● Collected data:
◇ ◇ ◇ ◇ ◇
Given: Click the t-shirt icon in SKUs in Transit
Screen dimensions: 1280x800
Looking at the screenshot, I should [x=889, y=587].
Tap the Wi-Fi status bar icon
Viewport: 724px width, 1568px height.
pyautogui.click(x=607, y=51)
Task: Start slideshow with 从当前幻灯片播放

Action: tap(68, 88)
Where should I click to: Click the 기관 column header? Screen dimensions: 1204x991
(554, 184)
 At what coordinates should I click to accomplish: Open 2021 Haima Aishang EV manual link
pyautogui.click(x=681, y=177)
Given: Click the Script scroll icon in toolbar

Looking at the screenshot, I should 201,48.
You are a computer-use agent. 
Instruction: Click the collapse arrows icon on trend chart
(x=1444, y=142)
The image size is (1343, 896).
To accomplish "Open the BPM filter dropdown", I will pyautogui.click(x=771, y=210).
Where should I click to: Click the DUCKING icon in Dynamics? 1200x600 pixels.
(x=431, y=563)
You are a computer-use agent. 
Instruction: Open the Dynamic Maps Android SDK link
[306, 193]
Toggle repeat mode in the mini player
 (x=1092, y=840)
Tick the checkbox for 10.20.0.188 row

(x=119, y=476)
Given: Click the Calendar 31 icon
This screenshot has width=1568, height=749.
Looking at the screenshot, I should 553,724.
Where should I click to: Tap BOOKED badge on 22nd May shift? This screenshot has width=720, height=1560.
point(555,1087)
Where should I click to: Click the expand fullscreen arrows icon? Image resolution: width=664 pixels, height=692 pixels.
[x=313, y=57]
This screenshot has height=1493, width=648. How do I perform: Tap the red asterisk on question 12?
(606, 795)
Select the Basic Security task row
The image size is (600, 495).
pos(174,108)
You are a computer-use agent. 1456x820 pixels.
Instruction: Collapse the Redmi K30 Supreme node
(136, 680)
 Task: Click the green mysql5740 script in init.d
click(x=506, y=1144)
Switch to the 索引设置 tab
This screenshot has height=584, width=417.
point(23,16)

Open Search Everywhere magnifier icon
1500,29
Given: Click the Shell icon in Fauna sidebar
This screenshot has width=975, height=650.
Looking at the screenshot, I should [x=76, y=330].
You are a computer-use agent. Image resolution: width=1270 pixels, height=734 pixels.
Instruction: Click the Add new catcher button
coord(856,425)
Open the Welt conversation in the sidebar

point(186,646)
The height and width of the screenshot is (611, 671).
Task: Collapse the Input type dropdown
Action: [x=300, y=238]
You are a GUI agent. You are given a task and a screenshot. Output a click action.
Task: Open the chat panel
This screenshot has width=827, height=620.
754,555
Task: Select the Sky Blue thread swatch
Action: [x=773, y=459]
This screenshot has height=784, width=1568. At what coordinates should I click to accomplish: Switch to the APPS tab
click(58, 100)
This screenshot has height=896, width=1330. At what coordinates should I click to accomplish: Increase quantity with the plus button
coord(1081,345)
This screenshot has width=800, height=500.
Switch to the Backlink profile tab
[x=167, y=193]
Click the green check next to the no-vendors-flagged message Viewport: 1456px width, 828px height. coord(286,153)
◇ ◇ ◇ ◇ ◇
● Action item: Repeat each entry above, matching every line exactly.

● Result of this exercise:
Given: Click the t-shirt icon in SKUs in Transit
Screen dimensions: 1280x800
Looking at the screenshot, I should [x=889, y=587].
Tap the Wi-Fi status bar icon
Viewport: 724px width, 1568px height.
pyautogui.click(x=607, y=51)
Task: Start slideshow with 从当前幻灯片播放

Action: tap(68, 88)
Where should I click to: Click the 기관 column header? Screen dimensions: 1204x991
(554, 184)
 At what coordinates should I click to accomplish: Open 2021 Haima Aishang EV manual link
pyautogui.click(x=681, y=177)
Given: Click the Script scroll icon in toolbar

Looking at the screenshot, I should 201,48.
You are a computer-use agent. 
Instruction: Click the collapse arrows icon on trend chart
(x=1444, y=142)
The image size is (1343, 896).
To accomplish "Open the BPM filter dropdown", I will pyautogui.click(x=771, y=210).
Where should I click to: Click the DUCKING icon in Dynamics? 1200x600 pixels.
(x=431, y=563)
You are a computer-use agent. 
Instruction: Open the Dynamic Maps Android SDK link
[306, 193]
Toggle repeat mode in the mini player
 (x=1092, y=840)
Tick the checkbox for 10.20.0.188 row

(x=119, y=476)
Given: Click the Calendar 31 icon
This screenshot has width=1568, height=749.
Looking at the screenshot, I should 553,724.
Where should I click to: Tap BOOKED badge on 22nd May shift? This screenshot has width=720, height=1560.
point(555,1087)
Where should I click to: Click the expand fullscreen arrows icon? Image resolution: width=664 pixels, height=692 pixels.
[x=313, y=57]
This screenshot has height=1493, width=648. How do I perform: Tap the red asterisk on question 12?
(606, 795)
Select the Basic Security task row
The image size is (600, 495).
pos(174,108)
You are a computer-use agent. 1456x820 pixels.
Instruction: Collapse the Redmi K30 Supreme node
(136, 680)
 Task: Click the green mysql5740 script in init.d
click(x=506, y=1144)
Switch to the 索引设置 tab
This screenshot has height=584, width=417.
point(23,16)

Open Search Everywhere magnifier icon
1500,29
Given: Click the Shell icon in Fauna sidebar
This screenshot has width=975, height=650.
Looking at the screenshot, I should [x=76, y=330].
You are a computer-use agent. Image resolution: width=1270 pixels, height=734 pixels.
Instruction: Click the Add new catcher button
coord(856,425)
Open the Welt conversation in the sidebar

point(186,646)
The height and width of the screenshot is (611, 671).
Task: Collapse the Input type dropdown
Action: [x=300, y=238]
You are a GUI agent. You are given a task and a screenshot. Output a click action.
Task: Open the chat panel
This screenshot has width=827, height=620.
754,555
Task: Select the Sky Blue thread swatch
Action: [x=773, y=459]
This screenshot has height=784, width=1568. At what coordinates should I click to accomplish: Switch to the APPS tab
click(58, 100)
This screenshot has height=896, width=1330. At what coordinates should I click to accomplish: Increase quantity with the plus button
coord(1081,345)
This screenshot has width=800, height=500.
Switch to the Backlink profile tab
[x=167, y=193]
Click the green check next to the no-vendors-flagged message Viewport: 1456px width, 828px height. coord(286,153)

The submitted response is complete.